**The task**
Please return every line in the entries below with the word "section" in it.

**Source material**

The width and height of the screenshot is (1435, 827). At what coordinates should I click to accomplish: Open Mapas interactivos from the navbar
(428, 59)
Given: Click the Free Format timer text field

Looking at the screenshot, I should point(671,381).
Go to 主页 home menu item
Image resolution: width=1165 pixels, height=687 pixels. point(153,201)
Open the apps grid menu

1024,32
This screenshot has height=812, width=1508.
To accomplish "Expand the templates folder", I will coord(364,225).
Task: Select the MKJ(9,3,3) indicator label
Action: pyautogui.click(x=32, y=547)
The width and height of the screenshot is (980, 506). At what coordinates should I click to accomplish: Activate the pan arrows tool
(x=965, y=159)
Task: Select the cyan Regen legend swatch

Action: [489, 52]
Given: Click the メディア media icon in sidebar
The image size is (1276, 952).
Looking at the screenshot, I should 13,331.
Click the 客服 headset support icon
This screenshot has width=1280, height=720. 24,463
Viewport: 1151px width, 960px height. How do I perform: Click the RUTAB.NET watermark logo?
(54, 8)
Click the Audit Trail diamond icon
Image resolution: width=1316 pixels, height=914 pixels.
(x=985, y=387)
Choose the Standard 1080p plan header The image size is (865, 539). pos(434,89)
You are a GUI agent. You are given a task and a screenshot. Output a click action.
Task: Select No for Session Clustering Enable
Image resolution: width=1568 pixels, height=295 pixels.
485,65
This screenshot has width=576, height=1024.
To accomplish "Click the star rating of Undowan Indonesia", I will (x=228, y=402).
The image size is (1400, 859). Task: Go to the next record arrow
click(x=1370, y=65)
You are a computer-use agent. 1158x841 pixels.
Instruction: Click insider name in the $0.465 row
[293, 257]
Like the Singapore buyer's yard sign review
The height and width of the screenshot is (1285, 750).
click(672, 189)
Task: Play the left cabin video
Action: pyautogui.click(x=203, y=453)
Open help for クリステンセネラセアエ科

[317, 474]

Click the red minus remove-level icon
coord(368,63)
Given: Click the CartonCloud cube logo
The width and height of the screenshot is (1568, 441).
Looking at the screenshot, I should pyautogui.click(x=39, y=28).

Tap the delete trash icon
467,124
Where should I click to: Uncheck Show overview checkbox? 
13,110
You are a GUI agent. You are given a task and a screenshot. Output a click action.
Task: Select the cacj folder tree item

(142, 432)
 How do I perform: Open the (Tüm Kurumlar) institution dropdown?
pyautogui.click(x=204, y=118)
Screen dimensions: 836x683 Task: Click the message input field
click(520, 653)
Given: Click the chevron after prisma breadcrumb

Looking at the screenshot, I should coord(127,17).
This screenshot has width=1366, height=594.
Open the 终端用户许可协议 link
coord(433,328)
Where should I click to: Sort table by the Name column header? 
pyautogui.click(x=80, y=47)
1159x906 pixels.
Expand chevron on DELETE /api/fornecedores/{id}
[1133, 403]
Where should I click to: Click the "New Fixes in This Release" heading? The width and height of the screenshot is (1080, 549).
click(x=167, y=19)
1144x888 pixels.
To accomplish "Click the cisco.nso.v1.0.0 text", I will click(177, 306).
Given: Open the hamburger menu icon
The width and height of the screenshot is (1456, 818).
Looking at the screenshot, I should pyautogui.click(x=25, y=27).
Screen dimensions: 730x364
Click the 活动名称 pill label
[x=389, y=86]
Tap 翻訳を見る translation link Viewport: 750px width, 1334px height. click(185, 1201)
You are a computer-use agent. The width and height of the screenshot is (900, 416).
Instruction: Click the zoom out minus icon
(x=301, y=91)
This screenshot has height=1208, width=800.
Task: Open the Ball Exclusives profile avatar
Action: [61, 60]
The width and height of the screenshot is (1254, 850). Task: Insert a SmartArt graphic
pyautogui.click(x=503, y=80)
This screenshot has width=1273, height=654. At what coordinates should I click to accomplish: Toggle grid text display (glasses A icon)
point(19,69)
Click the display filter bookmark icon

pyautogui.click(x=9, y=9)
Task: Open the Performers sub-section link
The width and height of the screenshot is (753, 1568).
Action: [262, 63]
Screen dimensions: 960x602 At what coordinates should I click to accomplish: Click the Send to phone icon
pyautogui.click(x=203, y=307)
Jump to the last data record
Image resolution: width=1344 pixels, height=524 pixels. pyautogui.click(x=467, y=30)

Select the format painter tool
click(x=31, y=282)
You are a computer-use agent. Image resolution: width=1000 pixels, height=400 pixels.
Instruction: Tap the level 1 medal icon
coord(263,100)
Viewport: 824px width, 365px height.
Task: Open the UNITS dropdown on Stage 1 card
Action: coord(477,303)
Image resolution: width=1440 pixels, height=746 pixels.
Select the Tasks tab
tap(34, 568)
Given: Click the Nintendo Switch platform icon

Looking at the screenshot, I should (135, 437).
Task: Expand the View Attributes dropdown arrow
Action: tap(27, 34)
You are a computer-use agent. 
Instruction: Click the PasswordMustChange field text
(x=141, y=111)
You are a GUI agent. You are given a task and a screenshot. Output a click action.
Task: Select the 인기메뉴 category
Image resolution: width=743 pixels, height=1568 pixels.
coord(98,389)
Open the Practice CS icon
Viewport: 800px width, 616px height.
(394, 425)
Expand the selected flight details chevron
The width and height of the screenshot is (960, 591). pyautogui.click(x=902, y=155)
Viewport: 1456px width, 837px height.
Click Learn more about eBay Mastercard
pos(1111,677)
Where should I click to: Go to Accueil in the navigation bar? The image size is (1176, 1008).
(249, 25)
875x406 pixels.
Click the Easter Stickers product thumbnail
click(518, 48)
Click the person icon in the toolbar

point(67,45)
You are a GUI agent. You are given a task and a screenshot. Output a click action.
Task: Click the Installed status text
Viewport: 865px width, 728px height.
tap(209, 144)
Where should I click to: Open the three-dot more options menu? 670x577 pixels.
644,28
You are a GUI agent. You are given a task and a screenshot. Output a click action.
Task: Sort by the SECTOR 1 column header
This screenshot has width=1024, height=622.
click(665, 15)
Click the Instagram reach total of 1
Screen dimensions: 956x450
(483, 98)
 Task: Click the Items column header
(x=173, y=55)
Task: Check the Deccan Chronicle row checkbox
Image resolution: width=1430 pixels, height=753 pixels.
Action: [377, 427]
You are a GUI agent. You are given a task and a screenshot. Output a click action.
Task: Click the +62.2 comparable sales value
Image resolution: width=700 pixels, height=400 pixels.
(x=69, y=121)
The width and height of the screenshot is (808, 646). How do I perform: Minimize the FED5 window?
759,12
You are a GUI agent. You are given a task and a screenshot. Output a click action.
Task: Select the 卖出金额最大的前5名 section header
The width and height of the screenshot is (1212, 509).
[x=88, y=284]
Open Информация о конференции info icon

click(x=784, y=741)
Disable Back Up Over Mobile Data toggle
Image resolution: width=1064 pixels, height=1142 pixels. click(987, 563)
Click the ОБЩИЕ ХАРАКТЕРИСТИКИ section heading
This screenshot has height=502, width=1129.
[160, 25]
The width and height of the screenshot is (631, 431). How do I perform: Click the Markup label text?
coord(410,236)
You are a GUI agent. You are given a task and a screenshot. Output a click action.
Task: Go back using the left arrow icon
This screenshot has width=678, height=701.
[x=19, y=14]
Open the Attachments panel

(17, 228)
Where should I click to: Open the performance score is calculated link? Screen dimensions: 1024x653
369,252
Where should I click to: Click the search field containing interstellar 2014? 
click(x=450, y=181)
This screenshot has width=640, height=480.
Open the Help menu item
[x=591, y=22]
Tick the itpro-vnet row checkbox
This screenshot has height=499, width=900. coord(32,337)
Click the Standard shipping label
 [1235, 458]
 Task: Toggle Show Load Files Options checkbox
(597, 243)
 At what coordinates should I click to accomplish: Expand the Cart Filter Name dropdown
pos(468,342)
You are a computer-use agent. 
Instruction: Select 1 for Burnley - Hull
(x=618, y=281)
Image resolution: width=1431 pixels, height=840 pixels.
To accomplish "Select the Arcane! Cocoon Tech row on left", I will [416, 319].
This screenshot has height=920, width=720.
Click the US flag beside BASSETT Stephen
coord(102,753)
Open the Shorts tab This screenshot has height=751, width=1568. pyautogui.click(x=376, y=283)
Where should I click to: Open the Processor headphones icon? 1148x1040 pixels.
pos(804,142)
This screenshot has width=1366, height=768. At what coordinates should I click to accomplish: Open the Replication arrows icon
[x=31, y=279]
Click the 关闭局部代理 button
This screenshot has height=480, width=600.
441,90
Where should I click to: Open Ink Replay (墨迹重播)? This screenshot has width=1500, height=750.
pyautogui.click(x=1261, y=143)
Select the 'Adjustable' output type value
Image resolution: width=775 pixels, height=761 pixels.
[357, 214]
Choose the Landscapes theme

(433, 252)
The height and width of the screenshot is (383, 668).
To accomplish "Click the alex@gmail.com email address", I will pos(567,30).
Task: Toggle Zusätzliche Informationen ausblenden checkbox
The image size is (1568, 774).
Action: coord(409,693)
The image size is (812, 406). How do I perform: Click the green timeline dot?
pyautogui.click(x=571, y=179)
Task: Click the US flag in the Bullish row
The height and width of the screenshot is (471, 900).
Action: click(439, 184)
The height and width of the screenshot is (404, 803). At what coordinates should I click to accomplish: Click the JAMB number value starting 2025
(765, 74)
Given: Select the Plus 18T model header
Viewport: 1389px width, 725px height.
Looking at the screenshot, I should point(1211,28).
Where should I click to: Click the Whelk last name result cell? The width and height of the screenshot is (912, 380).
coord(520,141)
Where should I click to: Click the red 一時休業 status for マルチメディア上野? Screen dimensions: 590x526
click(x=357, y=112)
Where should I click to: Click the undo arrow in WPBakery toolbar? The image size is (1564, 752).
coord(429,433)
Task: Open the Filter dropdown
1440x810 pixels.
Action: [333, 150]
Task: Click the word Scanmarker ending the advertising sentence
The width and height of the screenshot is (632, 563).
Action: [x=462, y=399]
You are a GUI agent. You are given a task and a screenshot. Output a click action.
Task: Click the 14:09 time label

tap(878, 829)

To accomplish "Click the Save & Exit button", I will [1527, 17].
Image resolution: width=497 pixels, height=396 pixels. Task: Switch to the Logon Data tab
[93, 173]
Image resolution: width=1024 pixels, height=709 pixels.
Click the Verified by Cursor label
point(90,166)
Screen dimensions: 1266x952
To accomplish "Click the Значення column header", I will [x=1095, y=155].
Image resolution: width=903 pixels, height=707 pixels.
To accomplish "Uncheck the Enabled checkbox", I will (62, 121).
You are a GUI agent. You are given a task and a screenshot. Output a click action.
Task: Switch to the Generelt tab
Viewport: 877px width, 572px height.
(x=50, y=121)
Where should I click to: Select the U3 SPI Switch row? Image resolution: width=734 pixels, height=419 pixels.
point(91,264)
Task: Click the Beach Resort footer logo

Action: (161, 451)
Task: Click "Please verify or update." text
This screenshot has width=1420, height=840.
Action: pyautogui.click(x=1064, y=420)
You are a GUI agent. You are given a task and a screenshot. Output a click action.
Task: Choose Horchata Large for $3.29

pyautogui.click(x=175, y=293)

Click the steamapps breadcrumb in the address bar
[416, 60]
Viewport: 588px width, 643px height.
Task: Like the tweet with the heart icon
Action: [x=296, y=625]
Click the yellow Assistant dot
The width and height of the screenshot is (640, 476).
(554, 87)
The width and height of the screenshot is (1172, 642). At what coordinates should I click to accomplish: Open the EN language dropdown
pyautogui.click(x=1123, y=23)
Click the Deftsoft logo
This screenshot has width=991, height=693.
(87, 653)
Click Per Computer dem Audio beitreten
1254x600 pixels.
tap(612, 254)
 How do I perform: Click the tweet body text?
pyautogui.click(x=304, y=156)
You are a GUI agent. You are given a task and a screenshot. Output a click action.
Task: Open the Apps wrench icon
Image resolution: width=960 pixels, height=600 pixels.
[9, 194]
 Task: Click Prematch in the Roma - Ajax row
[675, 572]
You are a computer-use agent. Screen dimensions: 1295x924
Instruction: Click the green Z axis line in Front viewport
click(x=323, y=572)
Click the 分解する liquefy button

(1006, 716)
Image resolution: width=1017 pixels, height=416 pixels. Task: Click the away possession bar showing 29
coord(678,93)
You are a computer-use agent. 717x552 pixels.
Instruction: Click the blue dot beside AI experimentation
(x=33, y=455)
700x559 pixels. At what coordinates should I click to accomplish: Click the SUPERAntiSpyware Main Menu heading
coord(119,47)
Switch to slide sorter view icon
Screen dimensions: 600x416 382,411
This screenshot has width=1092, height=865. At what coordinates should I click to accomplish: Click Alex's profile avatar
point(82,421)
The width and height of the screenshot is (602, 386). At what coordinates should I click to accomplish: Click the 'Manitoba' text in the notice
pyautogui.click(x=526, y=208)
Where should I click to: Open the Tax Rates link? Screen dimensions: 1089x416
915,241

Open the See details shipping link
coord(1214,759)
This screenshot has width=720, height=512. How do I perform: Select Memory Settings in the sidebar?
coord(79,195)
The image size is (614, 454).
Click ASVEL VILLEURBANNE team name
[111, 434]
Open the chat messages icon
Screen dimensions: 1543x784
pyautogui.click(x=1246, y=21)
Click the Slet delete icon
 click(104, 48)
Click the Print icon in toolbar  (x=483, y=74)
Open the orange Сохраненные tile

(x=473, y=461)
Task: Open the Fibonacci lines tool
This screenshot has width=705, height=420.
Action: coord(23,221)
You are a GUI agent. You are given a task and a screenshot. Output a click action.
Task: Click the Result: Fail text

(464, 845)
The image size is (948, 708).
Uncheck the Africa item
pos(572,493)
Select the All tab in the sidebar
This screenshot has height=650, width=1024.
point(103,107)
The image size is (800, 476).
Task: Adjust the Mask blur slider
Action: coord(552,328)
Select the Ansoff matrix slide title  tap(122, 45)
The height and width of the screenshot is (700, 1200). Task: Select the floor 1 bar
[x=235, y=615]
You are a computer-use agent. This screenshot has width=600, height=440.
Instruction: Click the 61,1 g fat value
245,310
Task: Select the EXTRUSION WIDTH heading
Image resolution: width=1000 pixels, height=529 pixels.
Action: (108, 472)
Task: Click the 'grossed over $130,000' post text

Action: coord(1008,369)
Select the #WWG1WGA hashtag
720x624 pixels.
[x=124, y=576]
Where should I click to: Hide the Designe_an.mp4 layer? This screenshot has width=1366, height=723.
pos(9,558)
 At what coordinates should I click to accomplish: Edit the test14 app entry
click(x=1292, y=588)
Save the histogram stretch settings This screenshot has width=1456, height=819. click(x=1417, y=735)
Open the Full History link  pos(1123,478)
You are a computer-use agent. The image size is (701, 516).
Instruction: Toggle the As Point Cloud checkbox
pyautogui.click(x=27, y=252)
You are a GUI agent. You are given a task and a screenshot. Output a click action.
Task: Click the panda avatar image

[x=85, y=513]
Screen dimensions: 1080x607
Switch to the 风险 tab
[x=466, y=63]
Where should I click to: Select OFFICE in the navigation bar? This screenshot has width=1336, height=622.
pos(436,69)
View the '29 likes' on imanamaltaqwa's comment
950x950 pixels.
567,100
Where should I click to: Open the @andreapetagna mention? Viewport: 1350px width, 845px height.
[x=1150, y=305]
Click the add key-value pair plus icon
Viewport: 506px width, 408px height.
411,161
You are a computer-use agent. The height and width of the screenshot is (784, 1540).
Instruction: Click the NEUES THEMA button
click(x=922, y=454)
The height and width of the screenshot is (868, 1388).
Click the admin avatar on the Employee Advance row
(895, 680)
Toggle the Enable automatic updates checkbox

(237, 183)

**Result**
Task: Open the Performers sub-section link
Task: Select the 卖出金额最大的前5名 section header
Click the ОБЩИЕ ХАРАКТЕРИСТИКИ section heading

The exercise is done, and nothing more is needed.